As soon as we wedge the phrase “user experience” into a conversation, we make it sound like what we do is somehow exclusive and it’s interesting to watch how people respond to that. Many act like we’re trying to sell them a car with a broken speedometer. Trust us, they expect us to say, it was only driven by an old lady on Sundays.

That makes us defensive, right? So we start talking about the higher concepts of user-centered design, process and research and we start using even less familiar words. And they walk out of the meeting feeling like they just got lied to and we walk out even more determined to fight for a re-org where user experience becomes an explicit part of the organization. Geez, when are those other guys going to get a clue?

So we get the re-org and now user experience is in job titles and baked into performance reviews and part of job descriptions and we’re sitting in the same room again and meeting with the same people and they’re still acting like we’re trying to sell them the car with the busted speedometer.

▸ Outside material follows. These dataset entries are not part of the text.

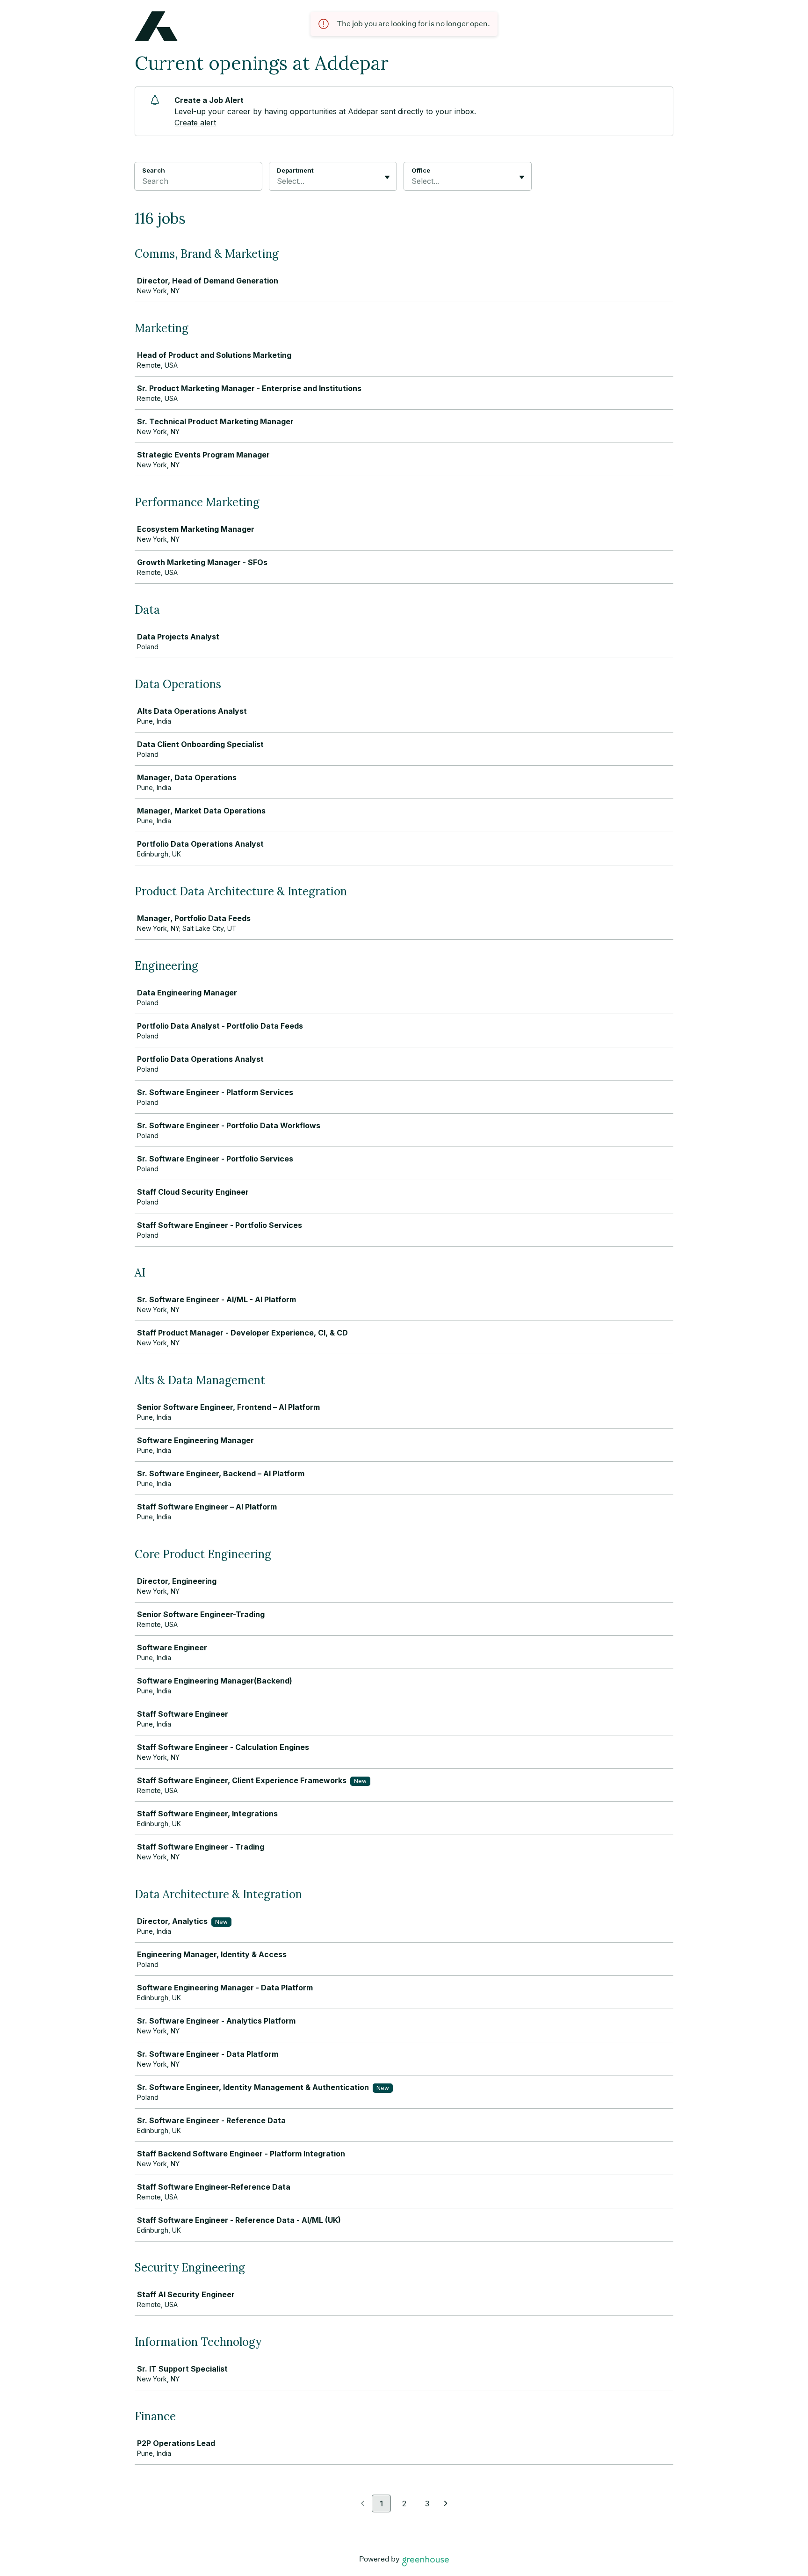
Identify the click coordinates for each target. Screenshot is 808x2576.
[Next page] (445, 2504)
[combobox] (278, 181)
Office (420, 170)
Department (295, 170)
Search (153, 170)
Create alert (195, 122)
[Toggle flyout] (387, 177)
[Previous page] (362, 2504)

I started my career in print newspapers and one of my early influences was a guy named Tony Majeri. He had various jobs over the years at the Chicago Tribune, but when he visited other Tribune Co. newspapers, like the Sun-Sentinel in Florida where I worked, Tony was a Design God. Not that you’d ever know it.

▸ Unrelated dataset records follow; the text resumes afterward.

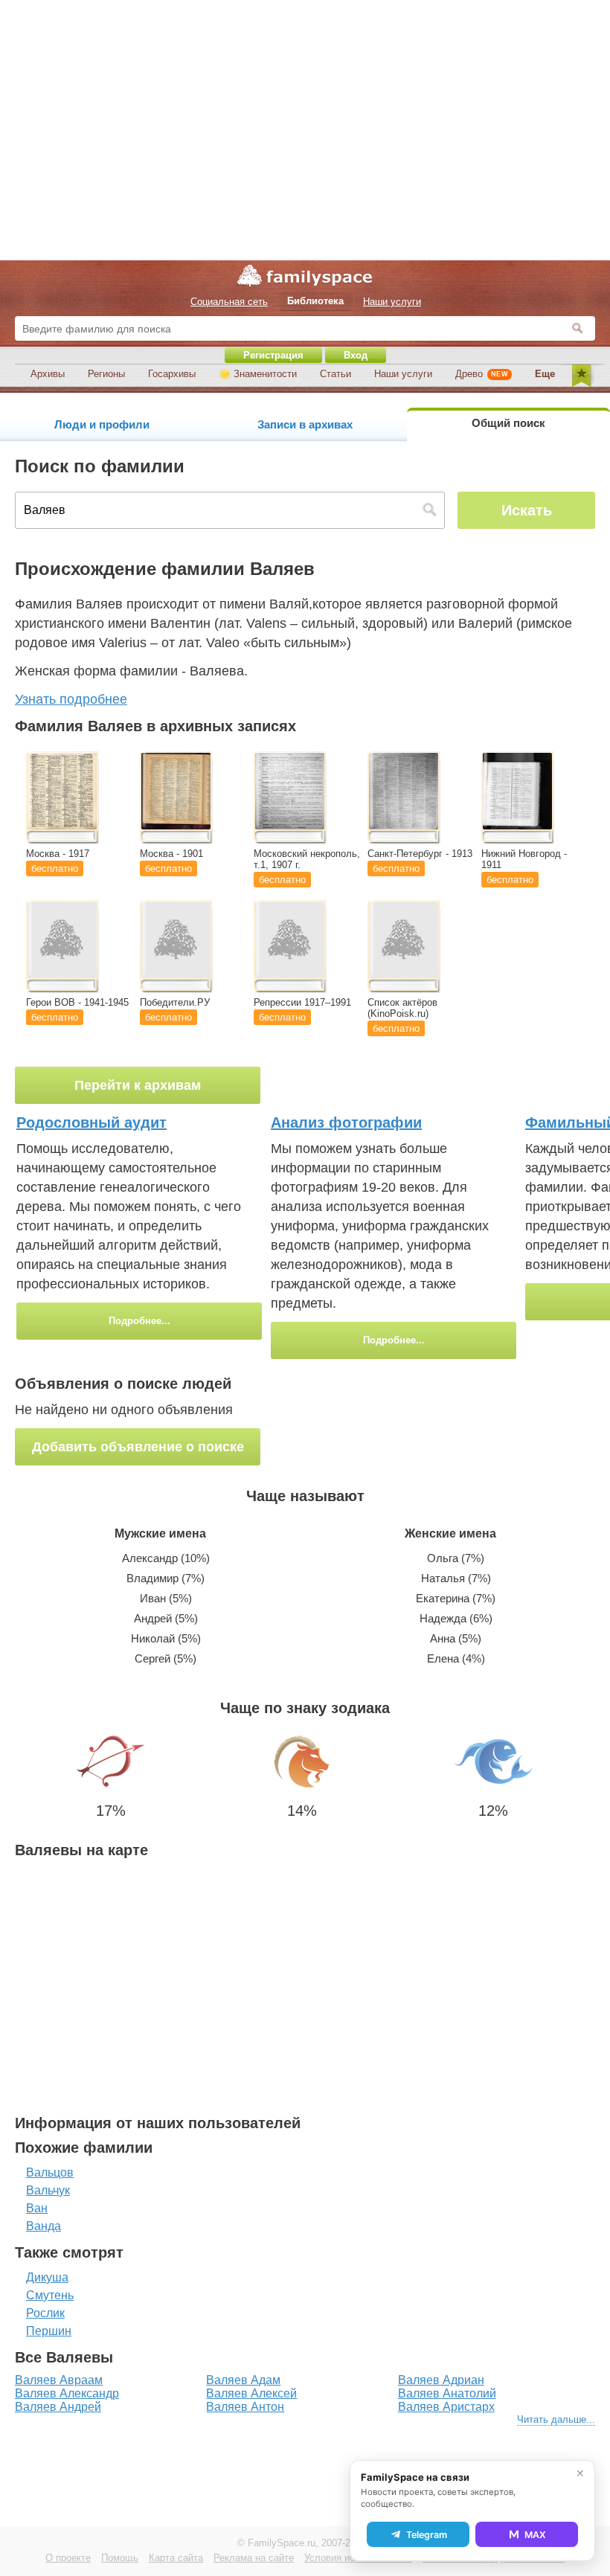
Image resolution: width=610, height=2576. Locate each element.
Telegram (426, 2534)
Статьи (335, 373)
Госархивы (172, 373)
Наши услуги (403, 373)
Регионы (106, 373)
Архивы (47, 373)
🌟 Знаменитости (258, 373)
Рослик (45, 2313)
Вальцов (50, 2172)
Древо (481, 373)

He limps in talking about his wobbly ankle and about his dreams as a kid to be a pro football player and pretty soon he’s talking about a toaster or something like that and it slowly dawns on you that he’s talking about design and not just that, he’s talking about your design and you just now realize that something you did is deeply flawed, but somehow, if you understand the thing about the toaster he mentioned earlier, it’ll be pretty simple to fix your work. Yeh, it all makes sense now.

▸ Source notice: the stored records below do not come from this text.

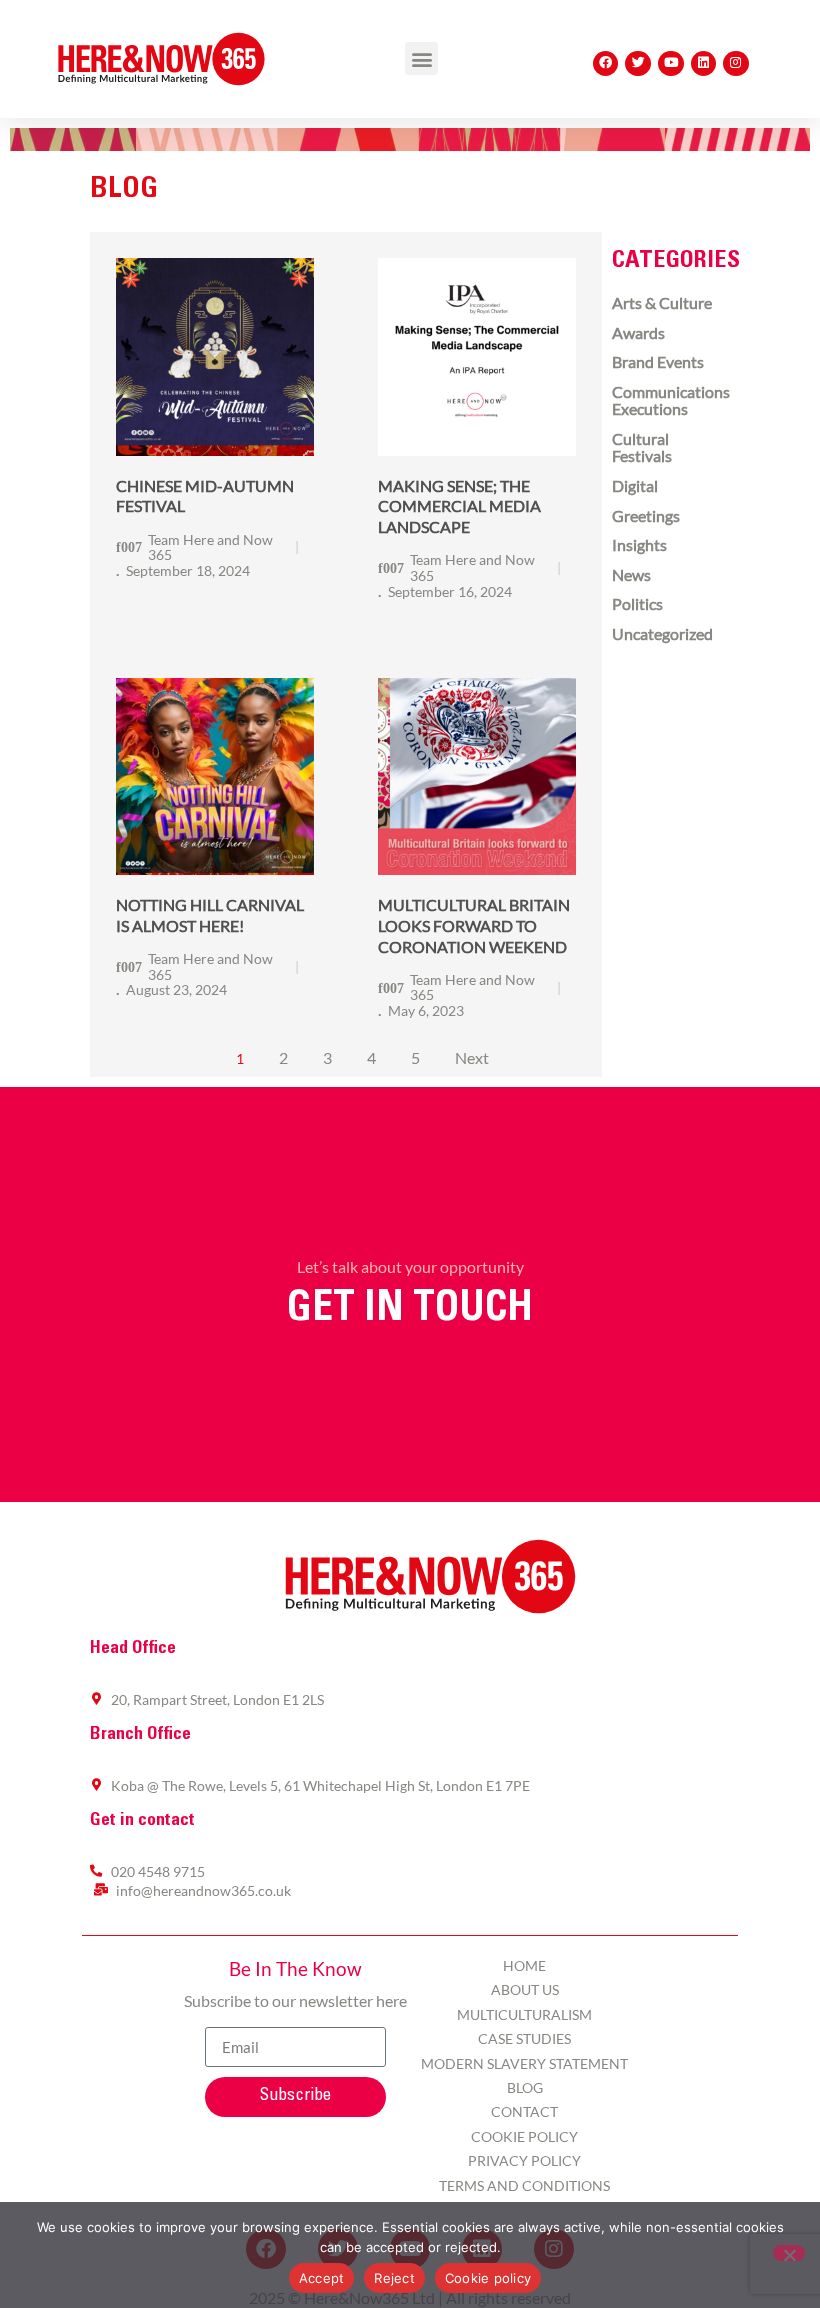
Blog (525, 2087)
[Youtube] (671, 64)
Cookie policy (488, 2278)
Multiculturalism (524, 2014)
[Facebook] (606, 64)
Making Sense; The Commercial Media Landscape (459, 506)
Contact (524, 2111)
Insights (639, 544)
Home (524, 1965)
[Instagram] (736, 64)
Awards (638, 332)
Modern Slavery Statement (524, 2063)
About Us (525, 1989)
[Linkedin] (704, 64)
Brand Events (658, 361)
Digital (635, 485)
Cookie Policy (524, 2136)
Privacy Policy (524, 2160)
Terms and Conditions (524, 2185)
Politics (637, 603)
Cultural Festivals (642, 447)
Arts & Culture (662, 302)
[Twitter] (638, 64)
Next (472, 1057)
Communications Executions (671, 400)
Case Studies (524, 2038)
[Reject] (789, 2253)
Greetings (646, 515)
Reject (394, 2278)
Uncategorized (662, 633)
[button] (421, 58)
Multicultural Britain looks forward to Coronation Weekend (474, 925)
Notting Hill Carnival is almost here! (210, 915)
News (631, 574)
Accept (322, 2278)
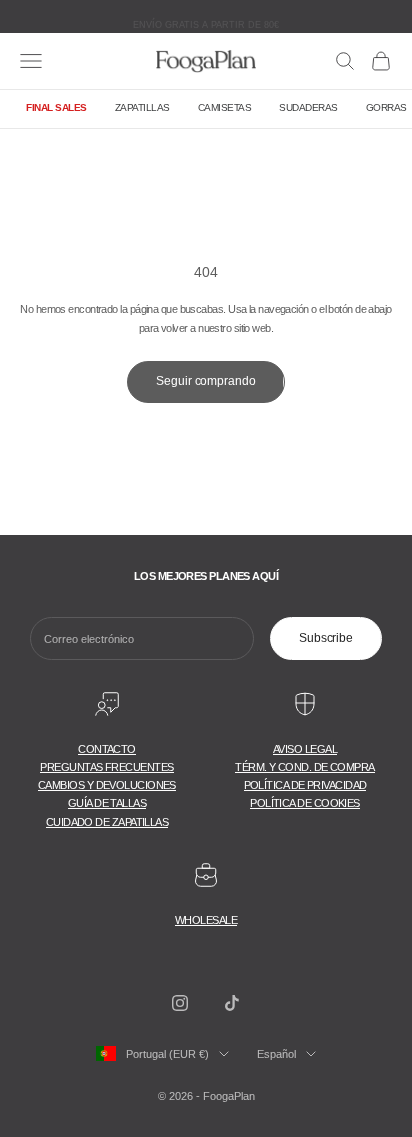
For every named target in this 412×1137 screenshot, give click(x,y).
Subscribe (326, 638)
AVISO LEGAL (305, 749)
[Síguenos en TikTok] (232, 1003)
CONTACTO (107, 749)
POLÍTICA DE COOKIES (305, 803)
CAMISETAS (225, 107)
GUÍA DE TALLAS (107, 803)
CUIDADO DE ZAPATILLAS (107, 822)
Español (276, 1054)
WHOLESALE (206, 920)
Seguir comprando (205, 381)
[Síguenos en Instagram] (180, 1003)
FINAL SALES (56, 107)
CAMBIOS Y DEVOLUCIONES (107, 785)
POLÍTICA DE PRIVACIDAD (305, 785)
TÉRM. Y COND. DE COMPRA (304, 767)
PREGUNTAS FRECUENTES (106, 767)
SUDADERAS (308, 107)
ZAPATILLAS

Tony taught me plenty about design, but more importantly he taught me about the power of demystification. I started watching other designers more closely after I met Tony and I noticed that the more insecure the designer, the more complex the explanations of their work tended to be. I soon realized that when I could show that what I did wasn’t really all that complicated, I more quickly earned respect for my expertise.

Demystifying stuff requires a healthy self-confidence. For me, it’s less about the confidence that I’m right about something and more about my confidence that when I’m not right enough I will eventually find a way to get it more right. So I need to be able to hear what others say and I also need to learn from how they say what they’re saying.

When Tony talked about a toaster, there was much more that he wasn’t talking about. I think that’s an essential demystification skill. The user experience involves lots of factors and if you try to discuss them all, or even provide an overview of them all, you’re going to get that broken speedometer reaction from skeptics.

Effective communication is essential. Now Tony is a master communicator, but you can still be effective even if you aren’t an expert at saying what you’re thinking. When it comes to demystification, your audience wants you to succeed; they want to hear that user experience concepts aren’t inscrutable.

So if you’re highly selective about what you talk about, and if you break each topic down till it’s toaster-simple, and if you do your best to say what you’re thinking, your audience will likely meet you at least halfway.